Il est en effet difficile de mesurer la concentration de nanomatériaux dans l'atmosphère des entreprises qui les produisent. Nous avons donc pour première tâche de les tracer. La base de données sur les nanomatériaux gérée par l'ANSES nous donne beaucoup d'indications sur les secteurs où ils peuvent être produits et, partant, sur les populations qui sont le plus exposées. Nous développons une métrologie en collaboration avec l'Institut national de recherche et de sécurité (INRS) et avec l'Institut national de l'environnement industriel et des risques (INERIS). Pour toutes nos évaluations de risques, les données d'exposition manquent souvent pour les populations les plus exposées. Cette absence explique que des incertitudes demeurent sur certains risques.

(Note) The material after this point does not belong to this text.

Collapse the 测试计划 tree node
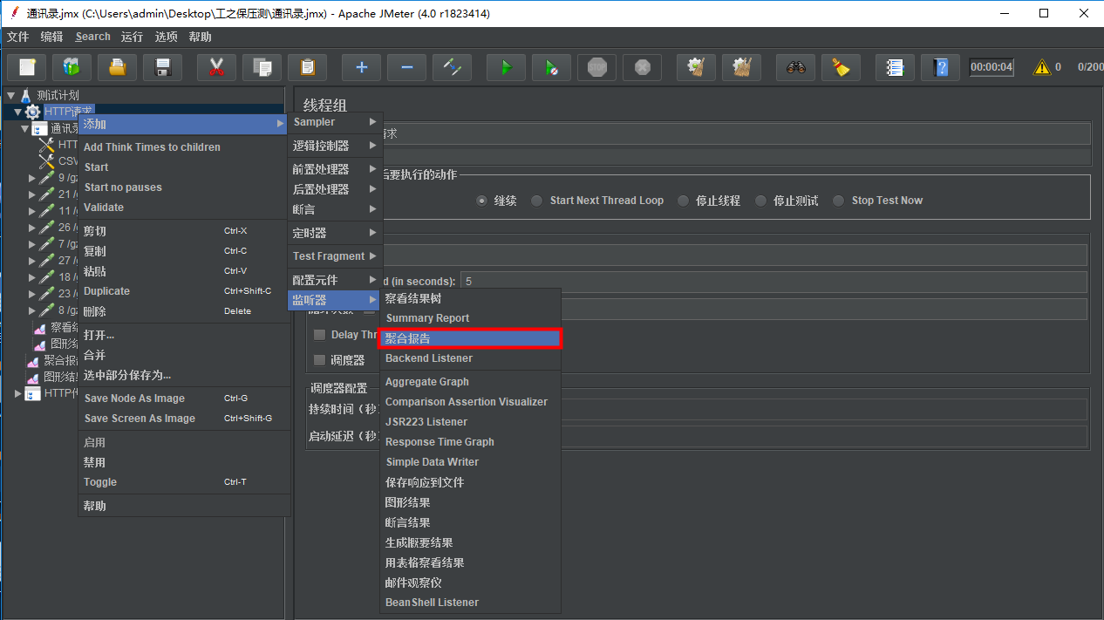pos(11,95)
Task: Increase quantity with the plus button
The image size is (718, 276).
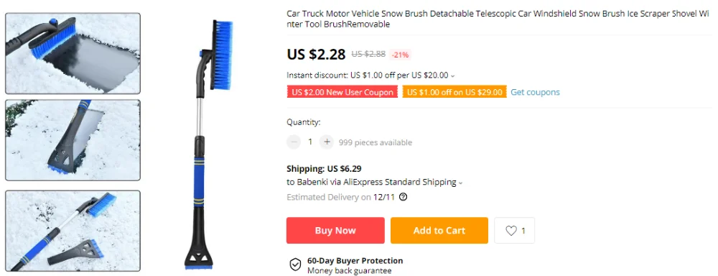Action: [x=327, y=142]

Nous nous heurtons à une deuxième difficulté, qui est celle de l'effet différé des risques étudiés, tels que l'incidence des perturbateurs endocriniens sur l'apparition de cancers ou le lien possible entre la survenance de cancers du cerveau et l'exposition aux ondes électromagnétiques. Quand une exposition ne produit de pathologie qu'au terme de dix ou quinze, voire vingt années, la voie est ouverte à des études rétrospectives où les biais sont nombreux. Nous soutenons donc de préférence l'étude de cohortes qui sont des études prospectives, plus susceptibles de fournir des données précises. L'enquête Agrican, cofinancée par la Mutualité sociale agricole (MSA), porte ainsi sur les pesticides, tandis que l'ANSES participe également, sous l'égide du CIRC, à l'étude Cosmos, sur les effets d'une exposition aux champs électromagnétiques.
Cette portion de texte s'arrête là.